# Apply what you read:
#1 Summarize the passage on smoking during pregnancy in two sentences.
#2 According to the passage on smoking during pregnancy, what percentage of women in developing countries smoke while pregnant?
#3 Pick up the passage on smoking during pregnancy at its final sentence and keep writing.

# Passage provided:
◇ ◇ ◇

Mother–infant–child cohort studies are required to identify more clearly the long-term consequences of smoking in pregnancy on child health. These studies should incorporate characterization of the fetoplacental unit in terms of placental histology, endocrinology and function.
The combined effects of maternal smoking and alcohol consumption on the fetus should be assessed and the influence of specific GST and CYP gene polymorphisms on susceptibility to adverse outcomes in mothers with these exposures should be determined.
Intergenerational effects of maternal and paternal smoking should be better characterized with detailed family studies.
Innovative strategies are required to greatly increase public awareness of the major health problems for the child arising from maternal pregnancy smoking.
Executive summary
A total of 15% of women in developed countries and 8% in developing countries smoke during pregnancy.
Women who smoke during pregnancy are more likely to be young and of lower socioeconomic status.

◇ ◇ ◇

# Data excerpts:
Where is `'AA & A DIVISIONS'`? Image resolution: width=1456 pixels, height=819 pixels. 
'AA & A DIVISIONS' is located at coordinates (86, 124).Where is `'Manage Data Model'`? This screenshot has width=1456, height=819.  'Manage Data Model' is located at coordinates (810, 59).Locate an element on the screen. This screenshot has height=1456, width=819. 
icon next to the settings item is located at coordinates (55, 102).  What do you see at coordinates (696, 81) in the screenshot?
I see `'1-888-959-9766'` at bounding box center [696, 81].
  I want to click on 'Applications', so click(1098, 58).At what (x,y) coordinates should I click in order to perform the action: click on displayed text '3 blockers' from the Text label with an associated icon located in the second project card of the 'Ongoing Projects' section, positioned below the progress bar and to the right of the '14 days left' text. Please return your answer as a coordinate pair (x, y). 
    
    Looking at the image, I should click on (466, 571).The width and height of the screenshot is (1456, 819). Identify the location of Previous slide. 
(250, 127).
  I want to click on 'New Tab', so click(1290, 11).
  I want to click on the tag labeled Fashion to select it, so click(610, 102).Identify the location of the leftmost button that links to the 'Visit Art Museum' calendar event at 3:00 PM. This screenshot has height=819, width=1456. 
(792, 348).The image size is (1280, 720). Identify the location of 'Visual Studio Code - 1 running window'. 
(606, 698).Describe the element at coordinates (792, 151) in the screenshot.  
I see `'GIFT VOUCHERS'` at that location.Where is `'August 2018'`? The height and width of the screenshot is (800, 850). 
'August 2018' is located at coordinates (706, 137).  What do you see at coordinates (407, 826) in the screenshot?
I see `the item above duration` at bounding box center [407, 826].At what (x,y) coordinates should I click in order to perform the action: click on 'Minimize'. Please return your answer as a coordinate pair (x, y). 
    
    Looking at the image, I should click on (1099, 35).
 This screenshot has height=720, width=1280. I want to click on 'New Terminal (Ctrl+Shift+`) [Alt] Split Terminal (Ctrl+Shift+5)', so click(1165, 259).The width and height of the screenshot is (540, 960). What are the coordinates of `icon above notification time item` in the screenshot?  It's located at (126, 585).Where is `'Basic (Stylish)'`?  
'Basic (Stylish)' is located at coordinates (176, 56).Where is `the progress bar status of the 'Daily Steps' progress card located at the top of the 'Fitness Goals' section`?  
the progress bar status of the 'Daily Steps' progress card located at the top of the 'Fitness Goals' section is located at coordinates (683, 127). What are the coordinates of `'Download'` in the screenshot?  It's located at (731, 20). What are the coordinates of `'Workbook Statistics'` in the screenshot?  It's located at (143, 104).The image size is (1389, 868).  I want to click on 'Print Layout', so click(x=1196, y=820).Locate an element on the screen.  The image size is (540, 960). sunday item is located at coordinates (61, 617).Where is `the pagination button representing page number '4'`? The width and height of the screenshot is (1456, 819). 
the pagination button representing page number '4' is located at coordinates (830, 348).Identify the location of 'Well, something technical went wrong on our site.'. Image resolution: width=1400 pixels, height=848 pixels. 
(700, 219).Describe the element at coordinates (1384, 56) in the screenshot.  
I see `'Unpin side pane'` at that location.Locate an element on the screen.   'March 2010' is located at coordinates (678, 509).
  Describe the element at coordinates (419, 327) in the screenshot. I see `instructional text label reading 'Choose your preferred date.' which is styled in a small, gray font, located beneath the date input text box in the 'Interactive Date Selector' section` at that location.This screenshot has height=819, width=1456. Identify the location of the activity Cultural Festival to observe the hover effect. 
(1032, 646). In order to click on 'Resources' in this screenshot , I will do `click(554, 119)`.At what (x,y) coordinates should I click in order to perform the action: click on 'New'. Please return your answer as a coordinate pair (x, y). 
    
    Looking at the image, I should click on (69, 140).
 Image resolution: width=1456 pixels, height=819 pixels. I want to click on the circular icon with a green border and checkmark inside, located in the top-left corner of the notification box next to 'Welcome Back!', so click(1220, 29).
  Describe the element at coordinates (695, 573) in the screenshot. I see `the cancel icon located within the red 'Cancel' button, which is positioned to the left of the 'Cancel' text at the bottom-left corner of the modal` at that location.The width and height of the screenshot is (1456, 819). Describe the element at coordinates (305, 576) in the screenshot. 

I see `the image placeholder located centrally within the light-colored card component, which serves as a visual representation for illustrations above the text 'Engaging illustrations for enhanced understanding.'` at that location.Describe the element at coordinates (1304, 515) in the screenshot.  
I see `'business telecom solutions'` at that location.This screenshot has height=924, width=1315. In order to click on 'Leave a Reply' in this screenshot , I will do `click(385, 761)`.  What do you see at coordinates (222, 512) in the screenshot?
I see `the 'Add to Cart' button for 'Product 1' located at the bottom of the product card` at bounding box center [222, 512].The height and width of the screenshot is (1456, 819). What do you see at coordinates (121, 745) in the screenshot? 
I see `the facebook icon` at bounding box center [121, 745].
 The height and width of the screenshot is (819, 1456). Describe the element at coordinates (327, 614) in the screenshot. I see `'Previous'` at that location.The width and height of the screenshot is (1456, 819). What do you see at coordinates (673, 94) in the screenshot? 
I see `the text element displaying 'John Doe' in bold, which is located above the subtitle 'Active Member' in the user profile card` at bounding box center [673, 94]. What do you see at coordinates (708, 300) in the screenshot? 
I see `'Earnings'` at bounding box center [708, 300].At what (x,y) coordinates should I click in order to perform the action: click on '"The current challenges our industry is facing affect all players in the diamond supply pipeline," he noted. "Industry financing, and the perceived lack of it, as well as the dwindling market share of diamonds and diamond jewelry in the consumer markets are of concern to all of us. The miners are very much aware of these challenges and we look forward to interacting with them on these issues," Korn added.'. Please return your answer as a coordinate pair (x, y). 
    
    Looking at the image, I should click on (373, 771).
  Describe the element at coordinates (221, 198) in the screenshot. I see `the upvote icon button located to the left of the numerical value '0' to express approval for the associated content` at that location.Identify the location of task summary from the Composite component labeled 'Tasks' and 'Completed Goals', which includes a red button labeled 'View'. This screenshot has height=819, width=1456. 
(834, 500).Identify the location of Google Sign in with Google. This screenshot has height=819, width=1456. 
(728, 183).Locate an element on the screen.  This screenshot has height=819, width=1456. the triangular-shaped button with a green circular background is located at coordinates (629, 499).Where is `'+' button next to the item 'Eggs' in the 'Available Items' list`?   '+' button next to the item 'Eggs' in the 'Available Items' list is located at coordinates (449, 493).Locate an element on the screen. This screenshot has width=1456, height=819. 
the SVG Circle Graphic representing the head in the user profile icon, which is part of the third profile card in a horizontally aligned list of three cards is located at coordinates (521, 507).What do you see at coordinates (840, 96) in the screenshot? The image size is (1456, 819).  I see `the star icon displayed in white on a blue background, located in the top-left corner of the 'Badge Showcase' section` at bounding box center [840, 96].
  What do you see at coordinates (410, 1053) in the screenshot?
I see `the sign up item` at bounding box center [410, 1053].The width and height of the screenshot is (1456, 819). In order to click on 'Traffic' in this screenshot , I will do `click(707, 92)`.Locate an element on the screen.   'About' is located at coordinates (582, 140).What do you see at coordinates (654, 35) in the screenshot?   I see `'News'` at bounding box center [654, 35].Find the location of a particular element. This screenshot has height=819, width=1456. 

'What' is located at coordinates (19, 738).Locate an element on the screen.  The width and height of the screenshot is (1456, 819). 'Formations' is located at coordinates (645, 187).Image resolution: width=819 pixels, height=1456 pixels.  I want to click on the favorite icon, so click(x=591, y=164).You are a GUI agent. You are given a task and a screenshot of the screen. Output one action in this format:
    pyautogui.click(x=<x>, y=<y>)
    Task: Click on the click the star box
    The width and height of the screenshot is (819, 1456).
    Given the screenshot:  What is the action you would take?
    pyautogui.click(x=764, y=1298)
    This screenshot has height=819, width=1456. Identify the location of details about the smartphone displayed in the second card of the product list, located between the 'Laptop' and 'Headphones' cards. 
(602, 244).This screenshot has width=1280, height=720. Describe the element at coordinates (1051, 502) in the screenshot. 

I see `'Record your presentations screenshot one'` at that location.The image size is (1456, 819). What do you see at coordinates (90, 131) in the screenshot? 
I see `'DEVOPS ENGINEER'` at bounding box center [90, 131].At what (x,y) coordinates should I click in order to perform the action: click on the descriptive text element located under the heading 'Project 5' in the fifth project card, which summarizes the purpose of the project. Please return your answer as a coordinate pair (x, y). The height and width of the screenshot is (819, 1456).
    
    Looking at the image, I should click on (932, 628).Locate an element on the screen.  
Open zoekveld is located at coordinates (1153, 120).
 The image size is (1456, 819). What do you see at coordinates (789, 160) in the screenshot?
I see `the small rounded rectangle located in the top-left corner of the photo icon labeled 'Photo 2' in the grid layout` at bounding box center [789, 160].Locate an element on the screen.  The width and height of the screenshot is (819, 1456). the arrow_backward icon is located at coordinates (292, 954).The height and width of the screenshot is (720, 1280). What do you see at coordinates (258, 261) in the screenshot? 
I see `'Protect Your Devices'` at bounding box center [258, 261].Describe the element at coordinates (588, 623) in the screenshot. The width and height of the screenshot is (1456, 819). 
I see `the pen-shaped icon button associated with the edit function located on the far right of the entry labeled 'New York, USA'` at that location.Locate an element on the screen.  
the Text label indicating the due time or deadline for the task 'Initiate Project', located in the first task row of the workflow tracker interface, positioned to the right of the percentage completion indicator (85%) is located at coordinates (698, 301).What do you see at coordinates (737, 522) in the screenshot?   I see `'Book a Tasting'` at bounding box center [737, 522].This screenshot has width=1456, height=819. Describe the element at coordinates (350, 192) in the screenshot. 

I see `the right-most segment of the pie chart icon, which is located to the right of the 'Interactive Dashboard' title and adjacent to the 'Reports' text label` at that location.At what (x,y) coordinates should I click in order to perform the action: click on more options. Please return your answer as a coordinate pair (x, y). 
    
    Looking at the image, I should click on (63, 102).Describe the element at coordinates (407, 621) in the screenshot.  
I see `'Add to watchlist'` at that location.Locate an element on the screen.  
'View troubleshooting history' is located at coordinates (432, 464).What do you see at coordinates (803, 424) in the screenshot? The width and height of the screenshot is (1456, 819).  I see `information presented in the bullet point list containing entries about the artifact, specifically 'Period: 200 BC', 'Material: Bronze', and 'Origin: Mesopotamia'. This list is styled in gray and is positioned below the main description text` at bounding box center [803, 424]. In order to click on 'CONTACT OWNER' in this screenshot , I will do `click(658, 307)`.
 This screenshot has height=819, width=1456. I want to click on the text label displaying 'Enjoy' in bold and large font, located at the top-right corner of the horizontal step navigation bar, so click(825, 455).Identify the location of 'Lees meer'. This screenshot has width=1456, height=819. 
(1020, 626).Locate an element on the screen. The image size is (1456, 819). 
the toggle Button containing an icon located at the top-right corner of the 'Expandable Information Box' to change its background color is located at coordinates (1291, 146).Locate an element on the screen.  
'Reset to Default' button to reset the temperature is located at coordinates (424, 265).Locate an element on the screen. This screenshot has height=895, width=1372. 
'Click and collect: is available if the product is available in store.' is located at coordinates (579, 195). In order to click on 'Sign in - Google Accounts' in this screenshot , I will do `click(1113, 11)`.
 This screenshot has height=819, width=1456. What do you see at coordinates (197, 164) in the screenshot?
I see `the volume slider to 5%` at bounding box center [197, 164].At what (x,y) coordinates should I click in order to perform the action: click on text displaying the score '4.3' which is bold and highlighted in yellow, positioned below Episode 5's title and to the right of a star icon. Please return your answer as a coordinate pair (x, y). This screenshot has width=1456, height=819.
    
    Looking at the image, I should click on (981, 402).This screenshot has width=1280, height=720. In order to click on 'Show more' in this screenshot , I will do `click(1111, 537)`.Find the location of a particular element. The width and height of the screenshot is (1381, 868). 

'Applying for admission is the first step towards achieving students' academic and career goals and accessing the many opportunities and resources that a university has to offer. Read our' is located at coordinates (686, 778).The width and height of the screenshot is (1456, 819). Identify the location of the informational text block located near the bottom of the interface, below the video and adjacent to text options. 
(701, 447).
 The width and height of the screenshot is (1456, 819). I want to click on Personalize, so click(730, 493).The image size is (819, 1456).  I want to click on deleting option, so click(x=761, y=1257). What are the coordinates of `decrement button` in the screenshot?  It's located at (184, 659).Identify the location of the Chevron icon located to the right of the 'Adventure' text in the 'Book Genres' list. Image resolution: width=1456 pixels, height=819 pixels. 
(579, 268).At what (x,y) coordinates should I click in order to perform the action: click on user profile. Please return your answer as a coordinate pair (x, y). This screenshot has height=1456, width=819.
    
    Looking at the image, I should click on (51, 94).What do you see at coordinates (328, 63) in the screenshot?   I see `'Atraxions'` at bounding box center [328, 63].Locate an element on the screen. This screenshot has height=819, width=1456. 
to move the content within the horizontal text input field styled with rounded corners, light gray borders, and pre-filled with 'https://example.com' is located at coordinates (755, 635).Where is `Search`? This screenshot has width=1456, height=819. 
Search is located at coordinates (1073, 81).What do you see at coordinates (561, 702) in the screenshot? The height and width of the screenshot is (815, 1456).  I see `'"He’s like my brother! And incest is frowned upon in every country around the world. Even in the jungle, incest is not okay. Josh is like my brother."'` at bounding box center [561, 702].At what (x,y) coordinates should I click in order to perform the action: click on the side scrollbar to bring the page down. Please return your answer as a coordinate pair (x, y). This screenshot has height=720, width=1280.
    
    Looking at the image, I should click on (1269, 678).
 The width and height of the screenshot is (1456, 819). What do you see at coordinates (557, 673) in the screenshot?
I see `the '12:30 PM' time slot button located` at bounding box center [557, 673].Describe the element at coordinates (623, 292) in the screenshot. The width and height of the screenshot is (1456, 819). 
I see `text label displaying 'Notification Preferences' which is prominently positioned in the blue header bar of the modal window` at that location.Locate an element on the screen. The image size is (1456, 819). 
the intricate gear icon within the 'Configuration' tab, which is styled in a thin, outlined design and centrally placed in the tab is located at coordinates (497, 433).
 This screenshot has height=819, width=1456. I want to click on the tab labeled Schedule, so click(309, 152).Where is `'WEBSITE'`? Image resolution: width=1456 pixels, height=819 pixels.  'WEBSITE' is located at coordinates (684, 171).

◇ ◇ ◇

# Responses:
#1 Research should include mother–infant–child cohort studies that characterize the fetoplacental unit, assessment of the combined effects of maternal smoking and alcohol and of GST and CYP gene polymorphisms, and family studies of the intergenerational effects of maternal and paternal smoking, while new strategies should greatly increase public awareness of the harm to the child. Fifteen percent of women in developed countries and 8% in developing countries smoke during pregnancy, and these women are more likely to be young and of lower socioeconomic status.

#2 8%

#3
Many studies link maternal smoking to respiratory disorders such as asthma, which is 45% more frequent in children born to smokers. In older children, it is difficult to isolate effects of passive smoking from residual effects of maternal smoking.
Other potential interactions include sudden infant death syndrome, childhood obesity, behavioral difficulties and brain damage.
Tobacco smoke toxins cross the placenta and restrict placental blood flow, reducing available oxygen and impairing fetal growth.
Smoking is associated with numerous adverse reproductive events including infertility, pregnancy complications and nicotine dependence in the offspring.
Maternal smoking is associated with a lower mean birthweight (132–220 g), intrauterine growth restriction and preterm birth. The population attributable risk for low birthweight due to maternal smoking is estimated to be 29–39%.
On average, babies born to women exposed to passive smoking during pregnancy are 40–50 g lighter than those born to nonexposed women.
Effects on intrauterine growth are dose-dependent and greatest during the third trimester. Cotinine concentration is a useful indicator of active and passive smoking.
Drug-metabolizing enzymes convert tobacco carcinogens into DNA-binding metabolites that regulate DNA adducts. Adduct levels provide a marker of intensity of smoking exposure.
Mothers who smoke heavily may pass on a genetic predisposition for cigarette smoking.
Glutathione S-transferase (GST) and cytochrome P (CYP) gene subfamilies are involved in detoxification of polycyclic aromatic hydrocarbons, and polymorphisms of these genes may influence susceptibility to disease.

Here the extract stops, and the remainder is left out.